世界を旅する女性トラベルライターが、これまでデジカメのメモリーの奥に眠らせたままだった小ネタをお蔵出しするのがこのコラム。敏腕の4人が、週替わりで登板します。

 第96回は、たかせ藍沙さんが、フィリピン人の暮らしには欠かせないデザートとファーストフードをご紹介します。

「混ぜこぜ」という名前のデザート「ハロハロ」を作る

ランチビュッフェの一画にあった「ハロハロ・ステイション」。自分で作ることができて楽しい!

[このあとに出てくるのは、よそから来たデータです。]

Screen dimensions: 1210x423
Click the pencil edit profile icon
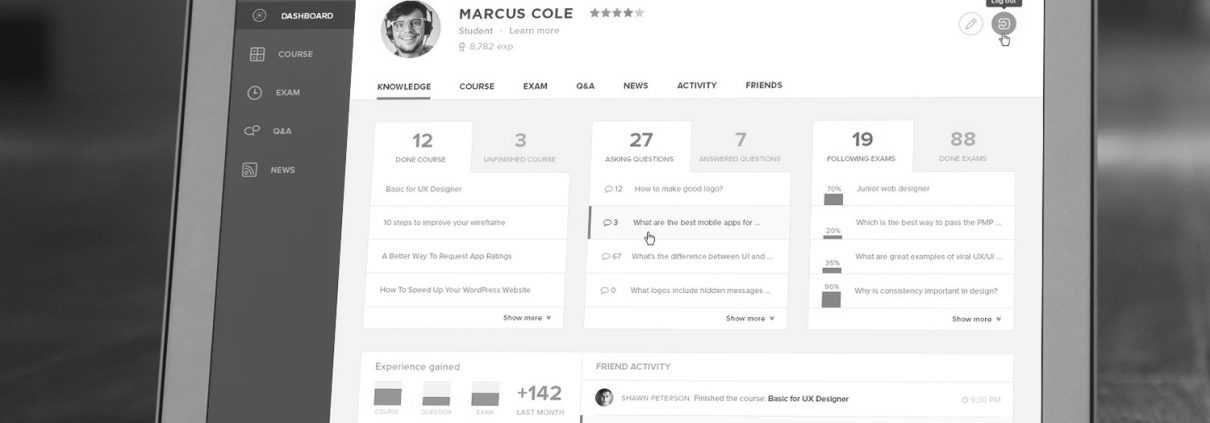pos(970,24)
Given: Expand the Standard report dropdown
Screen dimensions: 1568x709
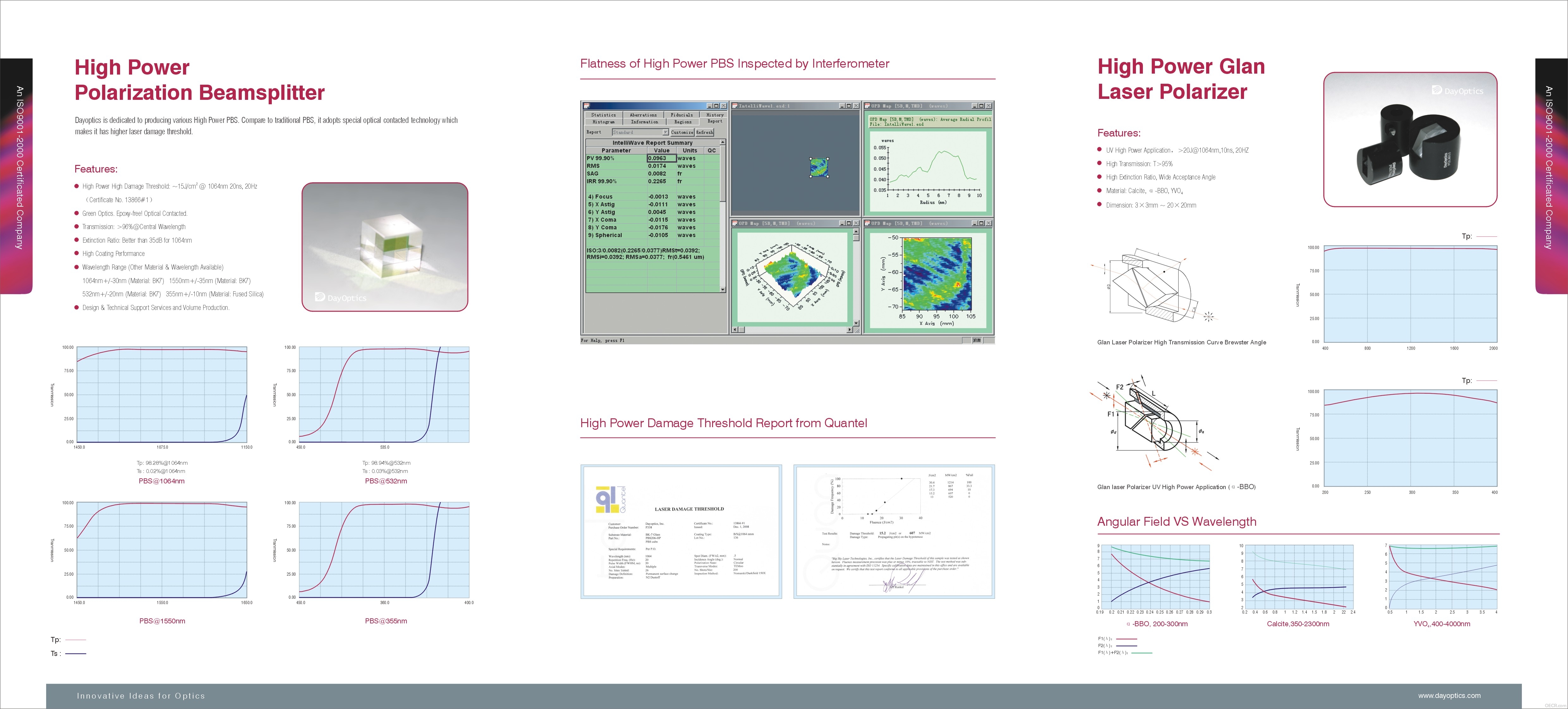Looking at the screenshot, I should 665,132.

 「ハロハロ」という微笑ましい名前のデザートをご存知だろうか。2015年は、日本のコンビニにこのデザートが並ぶようになって、なんと20周年になるという。

 もともとフィリピンで親しまれているデザートで、「ハロ」とはフィリピンの言葉で「混ぜる」という意味。「ハロハロ」にすると「混ぜこぜ」というところだろうか。いろいろな種類の具と氷やアイスクリームなどを縦長のグラスに入れて、長いスプーンでかき混ぜながら食べる。

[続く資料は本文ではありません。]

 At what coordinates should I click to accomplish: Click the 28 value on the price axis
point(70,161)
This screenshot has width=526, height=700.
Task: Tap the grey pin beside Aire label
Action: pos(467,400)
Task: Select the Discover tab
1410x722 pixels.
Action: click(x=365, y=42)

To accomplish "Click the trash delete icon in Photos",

 サンゴ礁に囲まれた水上コテージがある離島リゾートとして知られるエルニド リゾーツ。その4つのリゾートのうちのひとつ、「ミニロック アイランド」のランチビュッフェの一角に、「ハロハロ・ステイション」があった。具が並んでいて、自分の好みで調整しながらカスタムメイドのハロハロを作ることができるのだ。これは試すしかない。そこで、取材に同行してくださったフィリピン人のエンジェルさんにお手本を見せてもらった。

左:ハロハロ用のグラスに、まずはフルーツとココナッツストリングスを入れていく。
右:ここでエバミルクを入れるエンジェルさん。

 最初に入れるのはフルーツ。シロップに漬けてやわらかくしたマンゴー、バナナ、ジャックフルーツをひとすくいずつ、シロップも一緒に入れる。私はマンゴーが大好きなので、少し多めに(笑)。そんなさじ加減はビュッフェならでは。

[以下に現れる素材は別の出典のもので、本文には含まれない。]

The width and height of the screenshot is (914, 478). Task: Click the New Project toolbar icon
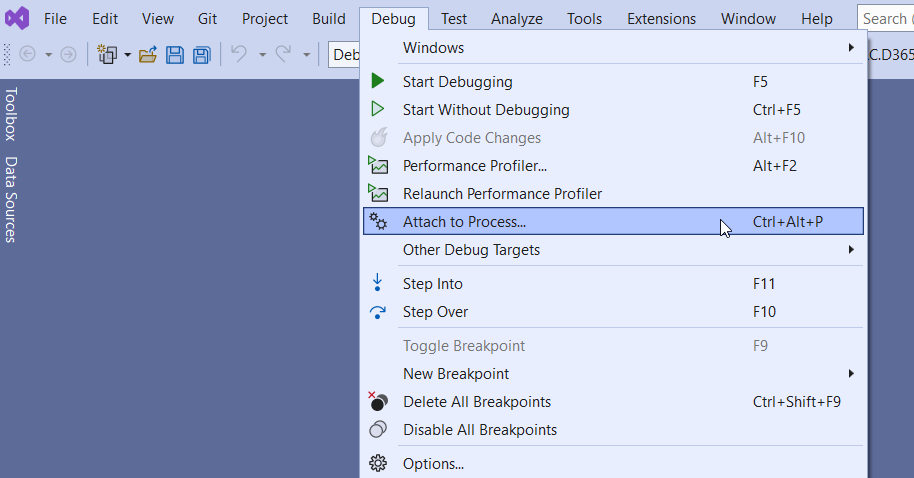coord(107,55)
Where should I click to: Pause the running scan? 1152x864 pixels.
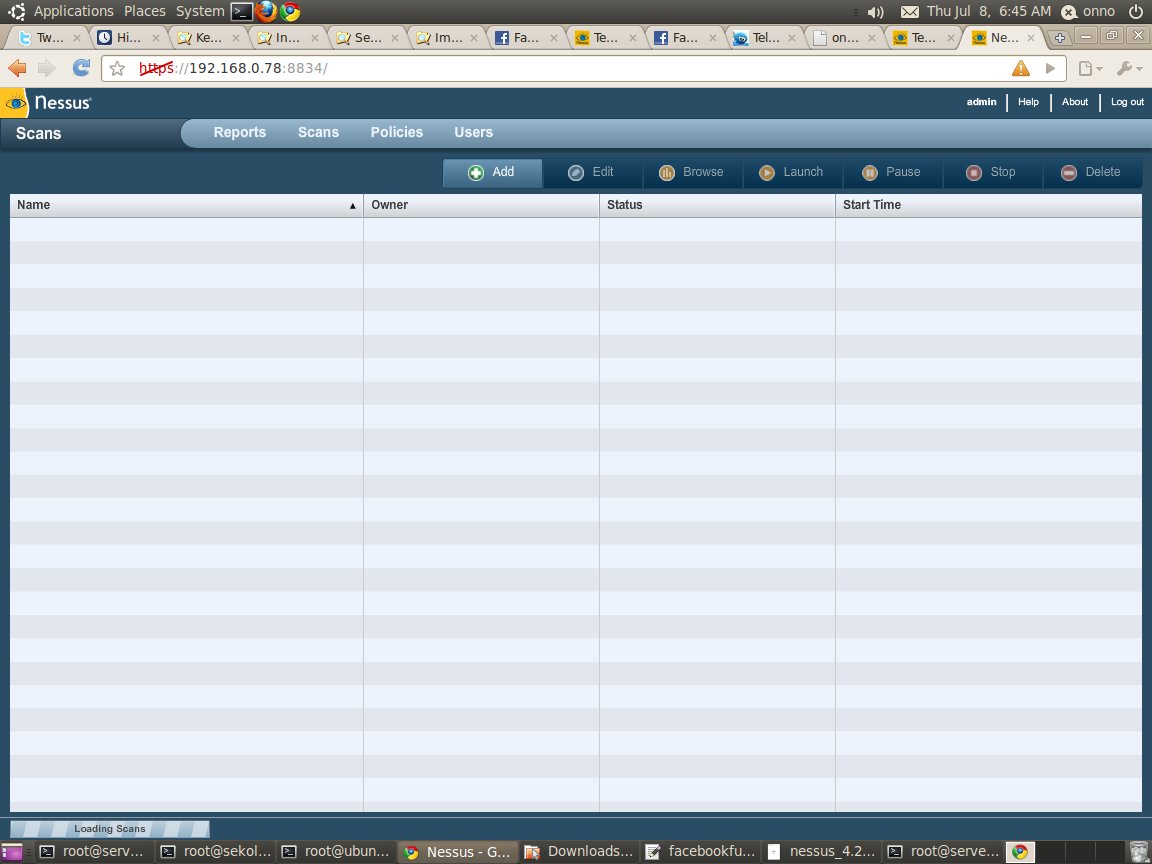point(892,173)
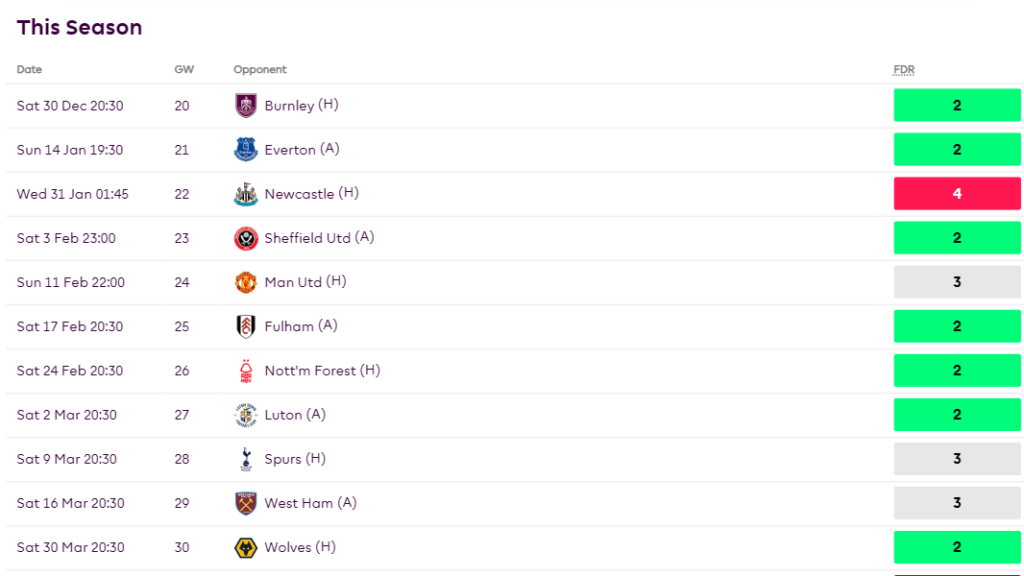Select the Spurs cockerel crest
The width and height of the screenshot is (1024, 576).
pos(245,459)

 フルーツの次は、若いヤシの実の内側のぷるぷるしている部分を削ったココナッツストリングス。少し繊維質もあって歯応えがいい。

 そこに氷を入れて、エバミルク、アイスクリームを投入。あとは紫芋のペーストとプリン(レチェフラン)を盛りつけてできあがり。

左:クラッシュアイスは中央にこんもり。これで高さを出す。
右:アイスクリームと紅芋ペースト、角切りのプリン「レチェフラン」を盛りつけてできあがり。

 ハロハロらしく盛りつけるには、具材をグラスの縁の高さよりも高く、中央が盛り上がるようにするのがコツ。フルーツサンデーを縦長にして、盛りつける順番を変えたような感じ(笑)。

左:見た目はフルーツパフェのような感じ。クラッシュアイスがあっという間に溶けて全体が冷え冷えに。
右:食べる時にはハロハロ(混ぜこぜ)にしてから。紫芋とエバミルクの色が混ざってラベンダー色になった。
こちらは、マニラで立ち寄ったレチョン(豚の丸焼き)専門店のハロハロ。傘が刺さっていた(笑)。

 具材は多種多様で、スイートコーンや豆、芋、アボカド、タピオカ、ナタデココ、ゼリーなどを入れることもある。日本で作るなら、手に入りづらい紫芋のペーストをあんこにしたり、ココナッツストリングスをナタデココやゼリーにしたりしてもOK。フルーツは好きなものを。砂糖漬けにしなくてもいいし、フルーツ缶でもいい。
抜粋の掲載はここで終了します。